石原伸晃環境相の汚染土などの中間貯蔵施設建設を巡る『最後は金目でしょ』の発言と地方の支持基盤を作った自民党政治

福島第一原発事故の責任の取り方を『金』に還元するように原発輸出事業・原発再稼働の判断もまた『金』に還元されるものではある。自民党政治は元来『金目の地域配分・直接の利害』で維持されてきた側面も。

<最後は金目でしょ>石原環境相が陳謝「誤解を招いた」

品性に欠けた発言を陳謝しても、自民党政権の原発政策の本音の部分が、『金目の配分と原発安全神話で反対勢力を黙らせてきたという歴史・自負』にあるため、謝罪と訂正があっても表層的なものとなる。
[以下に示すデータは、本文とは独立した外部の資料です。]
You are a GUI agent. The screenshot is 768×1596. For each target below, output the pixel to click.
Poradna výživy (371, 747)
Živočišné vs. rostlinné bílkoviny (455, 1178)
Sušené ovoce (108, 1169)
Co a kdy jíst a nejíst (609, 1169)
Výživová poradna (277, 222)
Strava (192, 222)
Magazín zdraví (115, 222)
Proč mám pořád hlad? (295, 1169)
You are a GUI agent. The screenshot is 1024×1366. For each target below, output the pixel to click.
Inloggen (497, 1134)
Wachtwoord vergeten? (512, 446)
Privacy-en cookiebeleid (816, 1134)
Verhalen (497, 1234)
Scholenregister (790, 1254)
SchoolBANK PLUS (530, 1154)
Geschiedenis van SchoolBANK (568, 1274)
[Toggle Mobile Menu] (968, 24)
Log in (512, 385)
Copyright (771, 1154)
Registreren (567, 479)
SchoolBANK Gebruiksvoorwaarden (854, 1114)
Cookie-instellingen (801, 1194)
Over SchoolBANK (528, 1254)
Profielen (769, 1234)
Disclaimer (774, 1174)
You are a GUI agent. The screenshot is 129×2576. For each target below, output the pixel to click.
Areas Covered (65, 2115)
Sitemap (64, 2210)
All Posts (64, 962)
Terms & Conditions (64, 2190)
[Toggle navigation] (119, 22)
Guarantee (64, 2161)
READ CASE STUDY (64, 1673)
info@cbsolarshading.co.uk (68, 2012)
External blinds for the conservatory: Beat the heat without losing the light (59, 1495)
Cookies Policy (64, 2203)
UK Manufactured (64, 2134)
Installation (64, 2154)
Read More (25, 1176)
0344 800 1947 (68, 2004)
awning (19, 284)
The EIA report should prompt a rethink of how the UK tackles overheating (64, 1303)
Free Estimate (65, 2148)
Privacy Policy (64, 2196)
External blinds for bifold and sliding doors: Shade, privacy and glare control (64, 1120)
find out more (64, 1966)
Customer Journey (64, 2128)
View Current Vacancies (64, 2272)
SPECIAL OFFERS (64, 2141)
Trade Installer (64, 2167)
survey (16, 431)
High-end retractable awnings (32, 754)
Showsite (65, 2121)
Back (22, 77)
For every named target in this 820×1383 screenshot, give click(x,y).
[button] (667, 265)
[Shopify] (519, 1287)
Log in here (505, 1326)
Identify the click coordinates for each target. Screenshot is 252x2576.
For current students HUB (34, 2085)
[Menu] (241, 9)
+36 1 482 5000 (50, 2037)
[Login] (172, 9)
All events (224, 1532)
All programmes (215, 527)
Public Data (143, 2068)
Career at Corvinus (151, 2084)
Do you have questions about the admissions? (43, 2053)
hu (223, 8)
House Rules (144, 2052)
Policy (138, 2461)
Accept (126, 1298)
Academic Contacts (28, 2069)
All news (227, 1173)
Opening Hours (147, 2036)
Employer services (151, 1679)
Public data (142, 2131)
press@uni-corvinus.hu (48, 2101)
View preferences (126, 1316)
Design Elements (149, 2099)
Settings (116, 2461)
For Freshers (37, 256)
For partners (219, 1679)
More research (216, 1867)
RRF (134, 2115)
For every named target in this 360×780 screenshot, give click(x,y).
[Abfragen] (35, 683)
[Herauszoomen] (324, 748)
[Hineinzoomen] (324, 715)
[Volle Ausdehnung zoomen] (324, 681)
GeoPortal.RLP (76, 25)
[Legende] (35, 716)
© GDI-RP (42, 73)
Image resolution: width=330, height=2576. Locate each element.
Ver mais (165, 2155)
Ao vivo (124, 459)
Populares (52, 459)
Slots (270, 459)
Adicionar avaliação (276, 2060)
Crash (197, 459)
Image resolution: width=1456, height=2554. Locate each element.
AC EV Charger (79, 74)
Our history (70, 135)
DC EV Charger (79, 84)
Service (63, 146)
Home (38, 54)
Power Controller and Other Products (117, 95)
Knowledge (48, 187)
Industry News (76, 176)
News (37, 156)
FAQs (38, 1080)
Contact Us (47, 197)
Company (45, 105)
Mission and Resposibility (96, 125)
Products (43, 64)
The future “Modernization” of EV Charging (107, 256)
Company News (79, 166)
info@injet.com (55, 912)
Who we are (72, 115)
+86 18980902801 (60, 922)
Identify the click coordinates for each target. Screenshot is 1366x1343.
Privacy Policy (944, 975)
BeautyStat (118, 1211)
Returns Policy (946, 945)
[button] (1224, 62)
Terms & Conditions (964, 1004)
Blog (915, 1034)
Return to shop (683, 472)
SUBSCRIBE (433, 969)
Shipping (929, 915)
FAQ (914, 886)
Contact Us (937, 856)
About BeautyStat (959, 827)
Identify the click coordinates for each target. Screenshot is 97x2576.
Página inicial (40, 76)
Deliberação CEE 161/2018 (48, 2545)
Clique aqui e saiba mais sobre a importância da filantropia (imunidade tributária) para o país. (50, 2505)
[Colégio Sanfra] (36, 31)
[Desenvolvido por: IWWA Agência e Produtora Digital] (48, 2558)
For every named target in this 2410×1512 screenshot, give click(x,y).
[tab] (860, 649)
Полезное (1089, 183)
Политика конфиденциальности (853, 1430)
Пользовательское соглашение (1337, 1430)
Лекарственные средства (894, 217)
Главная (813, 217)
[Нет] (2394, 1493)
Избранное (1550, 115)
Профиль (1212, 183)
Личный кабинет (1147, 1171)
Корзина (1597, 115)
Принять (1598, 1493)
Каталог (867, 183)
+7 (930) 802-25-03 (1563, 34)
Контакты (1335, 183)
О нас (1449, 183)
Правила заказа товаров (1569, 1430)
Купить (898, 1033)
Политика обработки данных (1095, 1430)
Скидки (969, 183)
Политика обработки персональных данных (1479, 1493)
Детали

福島第一原発事故で科学的・統計的根拠に基づく安全神話が崩壊し、頼るべきものは『金目・利益の将来予測』となる。

原子力発電所・核廃棄物の中間貯蔵施設に限らず、ごみ処理施設や火葬場も含めて『都市の中心部』に置きたくない施設・設備の多くが、『過疎地域・経済基盤がない地域への金目の手厚い再配分+新たな雇用の創出』によって建設されてきた経緯がある。

経済的に困っていれば直接的な金銭や良い雇用の提示には弱い所があるが、それを政府・閣僚自らが『暴露話』のように大々的に打ち上げるというのは、『ごちゃごちゃ反対しているが、所詮カネが欲しいんだろう』という分かりやすい金満な悪代官・資産家のような傲慢不遜な空気感を伝えてしまう。問題解決のためにカネは不可欠だろうが、誠実な説明・交渉・納得のプロセスもまた大切なのである。

政府の沖縄振興政策・補助金増額が『米軍基地の駐留の見返り』であることはほぼ自明だが、政府があからさまに沖縄県の足元を見る札束をちらつかせる交渉姿勢を示せば、当然沖縄県の反発も強まる。原発問題もまた同じ構造があるが、有責者の責任・姿勢として『金さえあれば問題解決だろう』というのは感情的な反発を誘発する。